A 32X version was rumored to be in development, but never released. An unrelated Alien vs. Predator beat 'em up game for the Super Nintendo Entertainment System was developed by Jorudan and published by Activision. In 2019, Capcom announced that the game would be included on its Capcom Home Arcade dedicated console. A digital port for the Nintendo Switch was planned to be released following the game's inclusion on the Capcom Home Arcade, but the release was ultimately cancelled due to expiring licensing agreements with Disney.

==Reception==
Alien vs. Predator has been very well received by critics. In Japan, Game Machine listed the game on their July 15, 1994 issue as being the third most-successful table arcade unit of the month, outperforming titles like Fantastic Journey and Puyo Puyo. In North America, RePlay reported AVP to be the most-popular arcade game at the time. Play Meter also listed the game to be the sixth most-popular arcade game at the time. GamePro gave it a maximum score of 5.0 in all four categories (graphics, sound, control, and fun factor). Electronic Gaming Monthly hailed it as "everything you'd expect from the makers of games like Street Fighter 2 and The Punisher." According to a GameSpot retrospective, Alien vs. Predator featured "gorgeous graphics and special effects" and "was quite an adventure and one hell of a coin cruncher."

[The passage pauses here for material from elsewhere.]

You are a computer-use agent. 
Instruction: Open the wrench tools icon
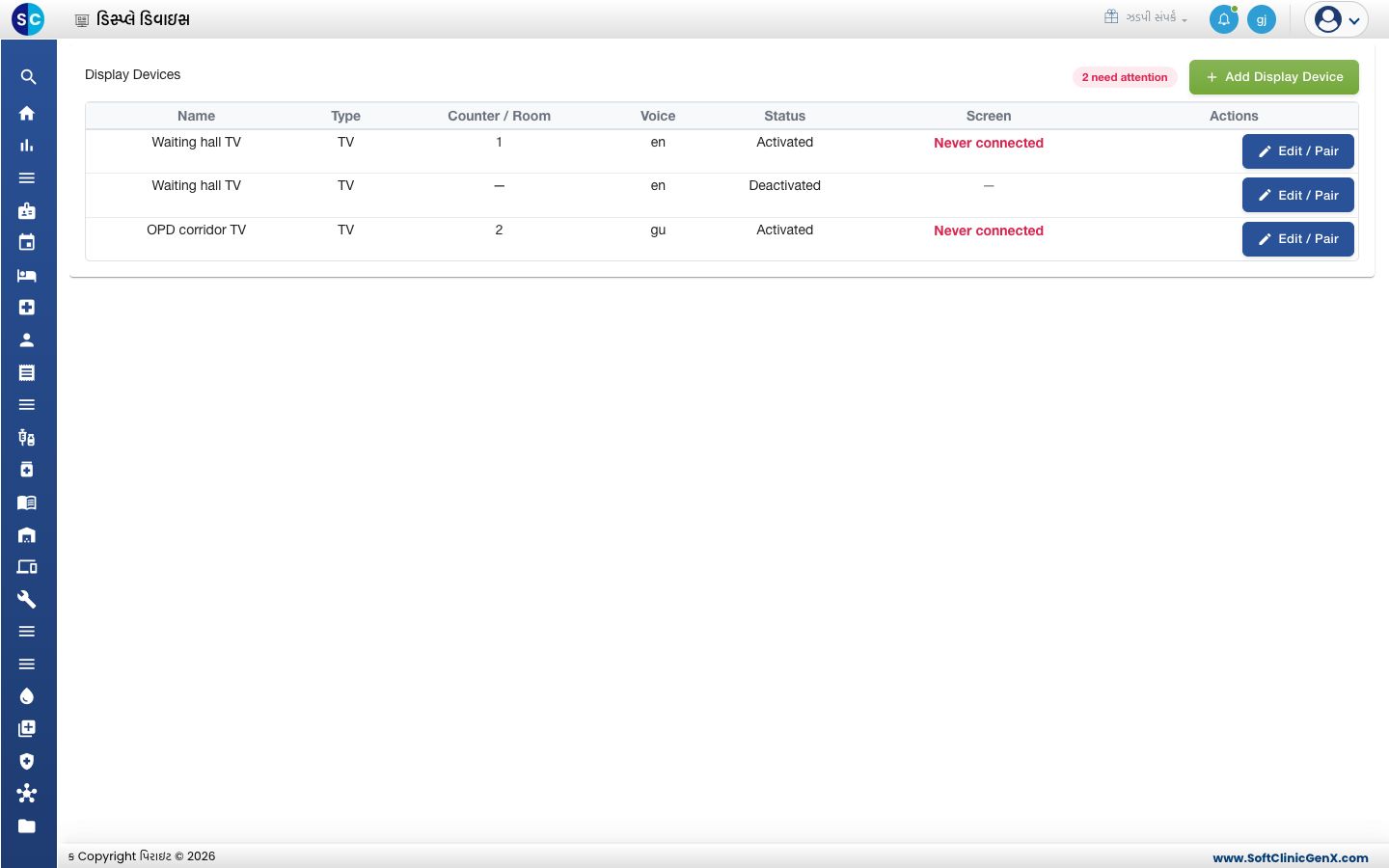pos(27,599)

In 2013, it was ranked as the 12th top beat 'em up video game of all time by Heavy.com and included among the best looking beat 'em up games from the 16-bit era by Kotaku. That same year, Arcade Sushi ranked it as the second best retro game in the genre, stating that "without a doubt, this is one of the greatest looking (and greatest playing), arcade beat 'em ups of all time."

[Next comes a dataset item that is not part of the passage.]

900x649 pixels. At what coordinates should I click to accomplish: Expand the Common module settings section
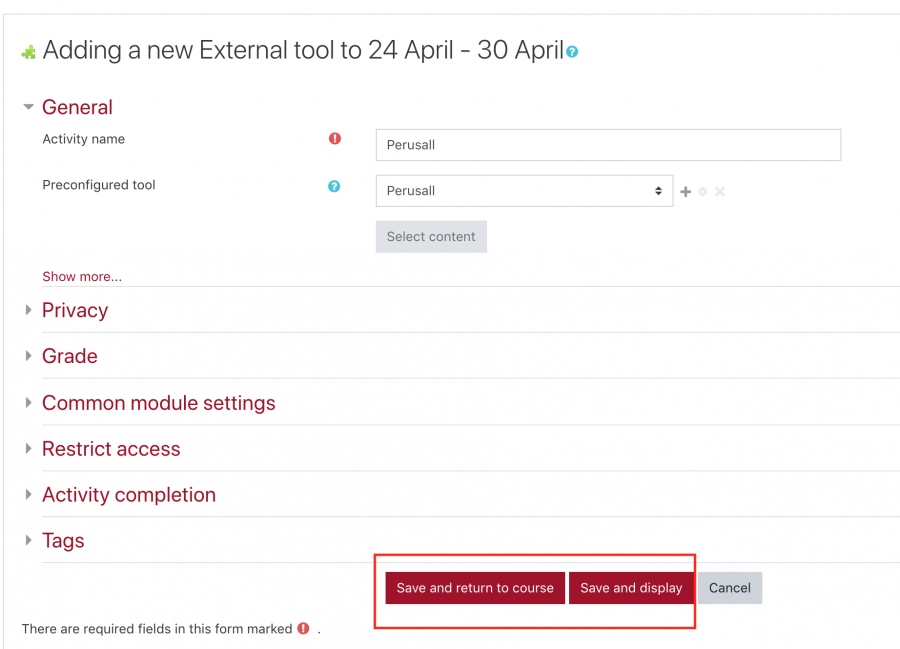158,403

According to Destructoid in 2009, Alien vs. Predator is an "arcade classic still fondly remembered by many today." Retro Gamer called it an "excellent game" and "an unconverted classic, which, in our opinion, stands tall as one of the very best examples of licence mash-up ever seen in a video game." In 2013, Capcom stated that more fans have been asking for it to receive an HD remake than for any other of their "retro" games. In 2015, Hardcore Gamer included it among the 200 best games of all time. In 2023, Time Extension included the game on their top 25 "Best Beat 'Em Ups of All Time" list.

==Legacy==
Lt. Linn Kurosawa (described by Retro Gamer as "a Taki-resembling [although Taki came after] heroine with ninja reflexes and attacks") has made cameo appearances in some later Capcom games, namely Street Fighter Alpha 2, Street Fighter III: 2nd Impact, and Namco × Capcom (where Sylphie, the shopkeeper from Forgotten Worlds, transforms into Kurosawa as part of her super attack). Much of her design has been re-used for the Street Fighter series' popular character Ibuki, introduced in 1997 (who, incidentally, has a fellow ninja classmate and friend named Sarai Kurosawa), and she also resembles Simone from Capcom's and Psikyo's 2000 shooter Cannon Spike.

According to former Treasure designer Tetsuhiko "Han" Kikuchi, Mad Stalker: Full Metal Forth and the arcade Alien vs. Predator were the main inspirations for his 1996 beat 'em up Guardian Heroes. It was also one of the inspirations for the makers of River City Ransom: Underground.

In 2017, toy company NECA announced that they had gained the license to the video game, and would be producing figures based on its characters, starting with the Aliens and Predators. The figures came complete with retro packaging inspired by the game's arcade cabinet art. The following year, NECA revealed that they would also be releasing action figures of Linn and Dutch.